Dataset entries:
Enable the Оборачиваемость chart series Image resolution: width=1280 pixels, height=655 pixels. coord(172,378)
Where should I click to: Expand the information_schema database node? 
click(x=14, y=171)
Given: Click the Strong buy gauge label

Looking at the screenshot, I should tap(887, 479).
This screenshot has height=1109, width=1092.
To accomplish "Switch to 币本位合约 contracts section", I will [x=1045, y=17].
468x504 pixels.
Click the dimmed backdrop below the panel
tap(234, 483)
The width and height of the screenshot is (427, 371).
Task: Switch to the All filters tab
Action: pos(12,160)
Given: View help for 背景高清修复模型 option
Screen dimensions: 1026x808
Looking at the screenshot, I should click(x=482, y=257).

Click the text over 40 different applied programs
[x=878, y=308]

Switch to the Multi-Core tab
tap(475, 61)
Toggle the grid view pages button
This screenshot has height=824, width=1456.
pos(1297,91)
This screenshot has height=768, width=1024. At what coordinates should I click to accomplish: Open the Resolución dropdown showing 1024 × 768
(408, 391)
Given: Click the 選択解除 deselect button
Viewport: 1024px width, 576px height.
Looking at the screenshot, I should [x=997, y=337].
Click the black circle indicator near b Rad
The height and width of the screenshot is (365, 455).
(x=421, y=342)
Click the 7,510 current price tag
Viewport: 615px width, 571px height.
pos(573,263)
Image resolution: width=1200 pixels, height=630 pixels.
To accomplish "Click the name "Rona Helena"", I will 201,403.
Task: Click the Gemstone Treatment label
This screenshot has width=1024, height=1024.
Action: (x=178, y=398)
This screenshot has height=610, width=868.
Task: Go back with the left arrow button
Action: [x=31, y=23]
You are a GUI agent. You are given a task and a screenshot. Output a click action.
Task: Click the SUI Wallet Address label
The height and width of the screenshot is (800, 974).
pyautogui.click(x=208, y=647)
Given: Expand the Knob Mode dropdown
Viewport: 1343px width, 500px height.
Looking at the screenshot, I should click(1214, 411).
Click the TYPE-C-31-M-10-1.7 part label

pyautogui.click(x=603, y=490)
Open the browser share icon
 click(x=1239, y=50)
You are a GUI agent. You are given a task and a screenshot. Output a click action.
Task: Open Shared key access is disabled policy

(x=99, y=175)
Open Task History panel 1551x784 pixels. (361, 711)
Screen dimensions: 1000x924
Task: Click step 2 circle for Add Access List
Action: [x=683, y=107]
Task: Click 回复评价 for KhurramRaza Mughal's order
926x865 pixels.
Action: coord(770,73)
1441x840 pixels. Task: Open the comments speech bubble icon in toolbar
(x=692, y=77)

:: Try it ::
All lines above between those holding "The height and width of the screenshot is (800, 974)." and "Task: Click 回复评价", inclusive, must be set down unchanged, and no other line may be included.

:: Response area ::
The height and width of the screenshot is (800, 974).
pyautogui.click(x=208, y=647)
Given: Expand the Knob Mode dropdown
Viewport: 1343px width, 500px height.
Looking at the screenshot, I should click(1214, 411).
Click the TYPE-C-31-M-10-1.7 part label

pyautogui.click(x=603, y=490)
Open the browser share icon
 click(x=1239, y=50)
You are a GUI agent. You are given a task and a screenshot. Output a click action.
Task: Open Shared key access is disabled policy

(x=99, y=175)
Open Task History panel 1551x784 pixels. (361, 711)
Screen dimensions: 1000x924
Task: Click step 2 circle for Add Access List
Action: [x=683, y=107]
Task: Click 回复评价 for KhurramRaza Mughal's order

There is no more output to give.